Kurnia is the largest general and motor insurer in the country with a 10.9% market share of total net premiums and 17.6% of motor net premiums based on its FY98 financials. The company underwrites predominantly motor business, which accounts for over 90% of premiums. Kurnia has carved a niche in motor underwriting and its leadership position is supported by a strong agency force, a tight premium accountability system and aggressive claims control initiatives. Although the number of motor policies written rose by 26%, net premium growth was moderated by the shifting preference towards third party policies and the lower sums insured under comprehensive covers. This appears to be an industry-wide trend arising out of the recent economic downturn. Underwriting profitability is expected to weaken in the medium term with the higher composition of third party covers in recent years.

Kurnia plans to reduce the motor weightage in its underwriting book to 70% over the longer term. Bancassurance arrangements are currently being pursued with certain financial institutions to penetrate their customer base with Kurnia’s personal line products. In addition, the company has established a separate division to concentrate on building its non-motor business. MARC believes the diversification of its underwriting book will be an important step towards a more stable earnings profile.

Profit after tax of RM168.3 million in FY99 was the highest ever recorded by Kurnia. Profitability was boosted by a capital gain of RM46.3 million realized on the disposal of equity investments. Underwriting performance, though still profitable, declined for the second consecutive year. A major factor behind the decline was the higher expense ratio as net commissions and management expenses continued on an upward trend. The loss ratio edged up to 54.7% (FY98:53.8%), but remained respectable by industry standards due to the company’s stringent claims controls. Taking advantage of the tax free year, the company declared an aggressive dividend rate of 150% totalling RM150 million; or 89% of the FY99 after tax profit.

Kurnia’s balance sheet continues to be highly liquid, with cash, fixed deposits and government securities comprising 95% of total assets as at end FY99. A repositioning of the portfolio has been undertaken in the current fiscal year in light of the prevailing low interest rate environment. The equity and corporate bond composition of invested assets is estimated to have risen to 14% and 8% respectively in a move to enhance the returns from investments. These investment levels are still considered as manageable given the company’s prudent investment strategy.

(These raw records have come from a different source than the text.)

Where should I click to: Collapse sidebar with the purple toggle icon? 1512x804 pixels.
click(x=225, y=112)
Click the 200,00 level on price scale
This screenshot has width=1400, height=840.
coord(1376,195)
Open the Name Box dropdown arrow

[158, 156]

Underwriting and total cash flow ratios are strong, averaging 167% and 155% respectively over the past five years. Kurnia’s liquidity position is also supported by effective credit controls as evidenced by the modest ratio of outstanding premiums and agents balances to gross direct premium of 5.8%. Total liquid assets as at end June 1999 comfortably covered technical reserves by a factor of 1.2 times, but the ratio is expected to decline as the company plans to pay for its strategic acquisitions with internally generated funds.

Capitalization is acceptable having regard to the risks inherent in the motor business and the company’s conservative investment strategy. Operating leverage showed significant improvement from 5.0 times in FY95 to 2.4 times currently as capital was gradually strengthened through retained earnings. In August 1999, Kurnia’s paid-up capital was raised to RM150 million via the capitalization of retained profit.